(WYNDHAM LOGO)
August 19, 2008
Via EDGAR AND HAND DELIVERY
Daniel Gordon, Branch Chief
Jessica Barberich, Staff Accountant
Division of Corporation Finance
U.S. Securities and Exchange Commission
100 F Street, N.E.
Washington, D.C. 20549
Re:   Wyndham Worldwide Corporation
Form 10-K for the year ended December 31, 2007
Filed 02/29/2008
File No. 001-32876
Dear Mr. Gordon and Ms. Barberich:
     On behalf of Wyndham Worldwide Corporation (the “Company”, “we” and “our”), we transmit herewith for consideration by the staff of the Securities and Exchange Commission (the “Staff”) our response to the comments issued in a comment letter dated August 5, 2008 (the “Comment Letter”) relating to the Form 10-K for the year ended December 31, 2007, filed by the Company on February 29, 2008. For ease of reference and to facilitate the Staff’s review, the headings and numbered paragraphs of this letter correspond to the headings and paragraph numbers contained in the Comment Letter and we have reproduced the text of the Staff’s comments in bold. Capitalized terms used herein have the meanings ascribed to them in the above referenced Company filings.

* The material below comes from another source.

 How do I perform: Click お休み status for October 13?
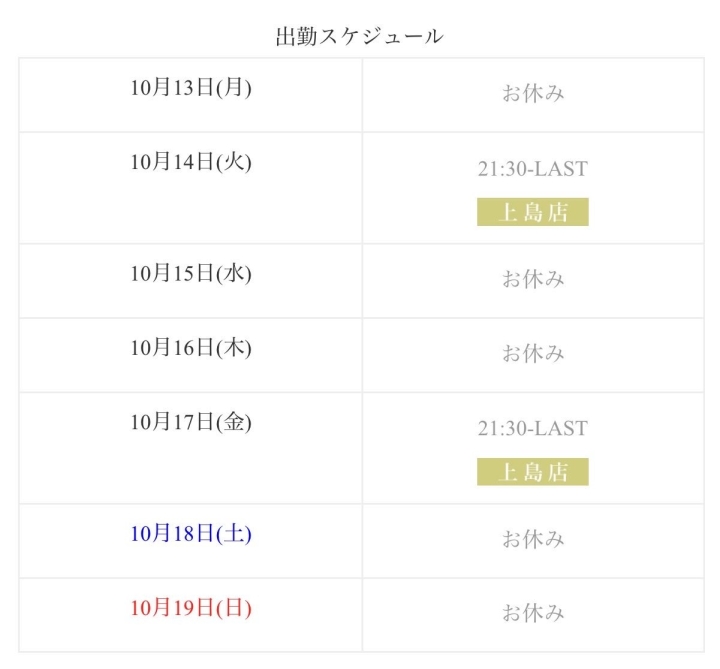tap(533, 94)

     We are available at your convenience to discuss these matters with you.

 


 

August 19, 2008
Page 2
Form 10-K for the year ended December 31, 2007
General
1.   We note your response to our comment. To the extent that you continue to refer to valuation specialists in future filings, please clarify their role in your disclosure similar to the information included in your response to us.
 
    RESPONSE:
 
    In future filings, beginning with the Form 10-Q for the quarterly period ending September 30, 2008, if we refer to the utilization of valuation specialists, we will clarify their role in our disclosure.

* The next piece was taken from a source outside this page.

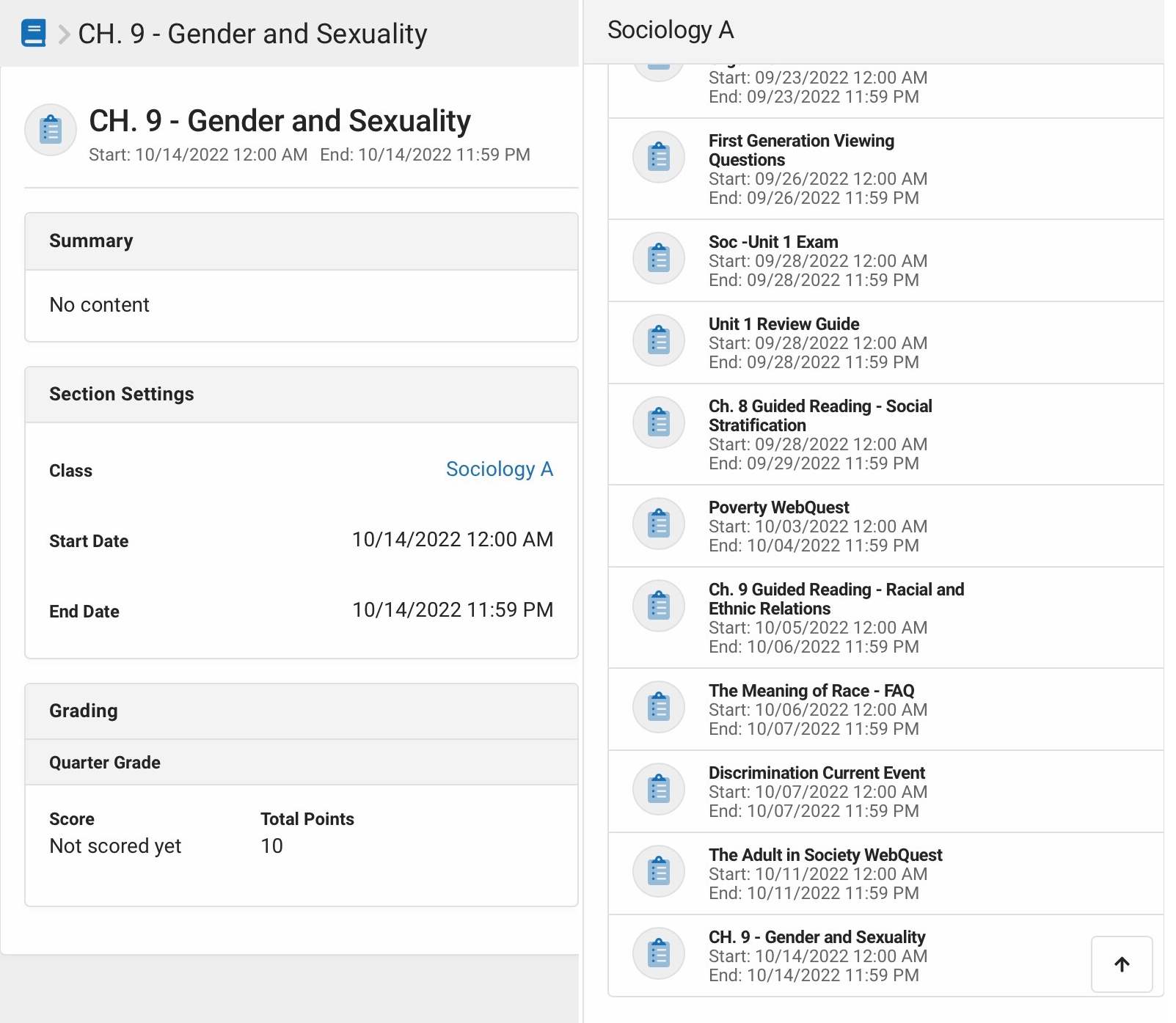
Task: Select CH. 9 - Gender and Sexuality list item
Action: (817, 937)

Consolidated and Combined Statements of Income, page F-3
2.   We note your response to our comment. In future filings, please revise your statements of operations to include a separate expense line item for the cost of your consumer financing revenues in accordance with Rule 5-03(b)(2) of Regulation S-X.
 
    RESPONSE:
 
    In future filings, beginning with the Form 10-Q for the quarterly period ending September 30, 2008, we will revise our statement of operations to include a separate line item for consumer financing interest expense. Such new line item will be referred to as “Consumer financing interest expense”.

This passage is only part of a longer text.